What is Transcendant Memory
- Collect all spare mamory across the hypervisor and disk.
- Allow the hypervisor to make decisions about memory access via an API.
- Small OS changes to the client for it to work.
- Narrowed, well-specified
- Operations are synchronous, page-oriented, copy-based
- Multi-facted and extensivle.
- Transcendant memory is divided into four pools, marked with appropriate flags:
- Ephemeral—can dissapear at any time at the whim of the hypervisor for tasks such as live migration.
- Persistant—stays there as long as the guest exists and is live and unmigrated.
- Private—for one guest.
+Public—can be shared across multiple guests.
- 64-bit only on the hypervisor. 32-bit clients OK.
- Workload: needs some memory pressure, but at different times, for optimum value.
- dom0 should be confiured with a fixed memory size and the guests need swap disks.
- Complimentary to self-balloning (cmm) and ksmd.
Transcendant Memory in Action
cleancache
- A second-chance clean page for a guest. If a guest needs to evict pages, the hypervisor may take ownership of those copies if there’s spare memory. If there’s a subsequent cache miss for those pages, the hypervisor can satisfy them. Note that the guest is respnsible for cache coherance, and the memory is private to each guest.
- cleancache can be compressed. Slow, but faster than going to swap.
- A pool is created for each guest - or more accurately, for every filesystem in every guest.
- Needs a memory schedular.
Shared cleancache
- Can be shared between multiple guests sharing a clustered filesystem.
- Becomes a shared epehmeral pool.
- Previously security issues have been resolved.
- Optional compression.
- A fairly small, discrete patch.
- Handles only specific filesystems: ext3, ext4, ocfs, btrfs
frontswap
- The most important use.
- Private, persistant pool.
- Memory-based safety valve, providing a memory swap disk, in effect.
- Intended to reduce the liklihood of being forced into swap and swap thrashing or OOM visits.
- Memory can be given to guests under serious memory pressure.
Performance Analysis
- Aggressive self-balooning.
- Pull real use from CommittedAS from /proc/meminfo.
- cleancache reduces page-ins from stoage by 30-40%, or 200-250 IO/second.

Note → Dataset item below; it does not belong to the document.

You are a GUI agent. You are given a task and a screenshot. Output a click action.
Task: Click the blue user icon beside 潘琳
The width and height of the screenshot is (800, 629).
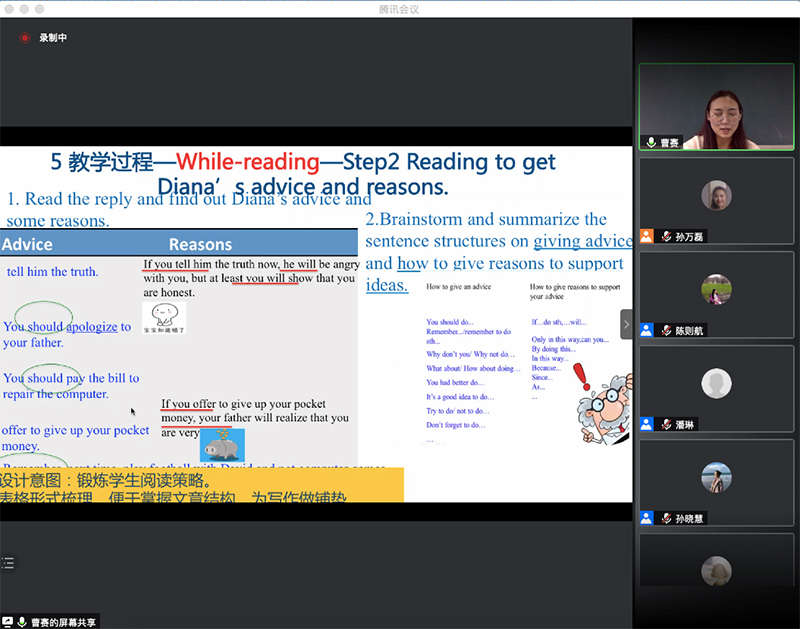click(647, 424)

- frontswap reduces io to external storage by 70 IO/second.
- Keeps track of its own cycle consumption via performance counters (roughly).
- Cost is around 0.08 - 0.15%.
- Trading IO for CPU. 0.1% of one core on an 8 guest system saves ~300 IO/s.
TODO
- cleancache, frontswap, shared cleancache patches posted and work.
- Xen code finished and in Xen 4.0; support for save/restore/live migration.
- tmem available in Oracle VM.
- self-ballooning is currently a service.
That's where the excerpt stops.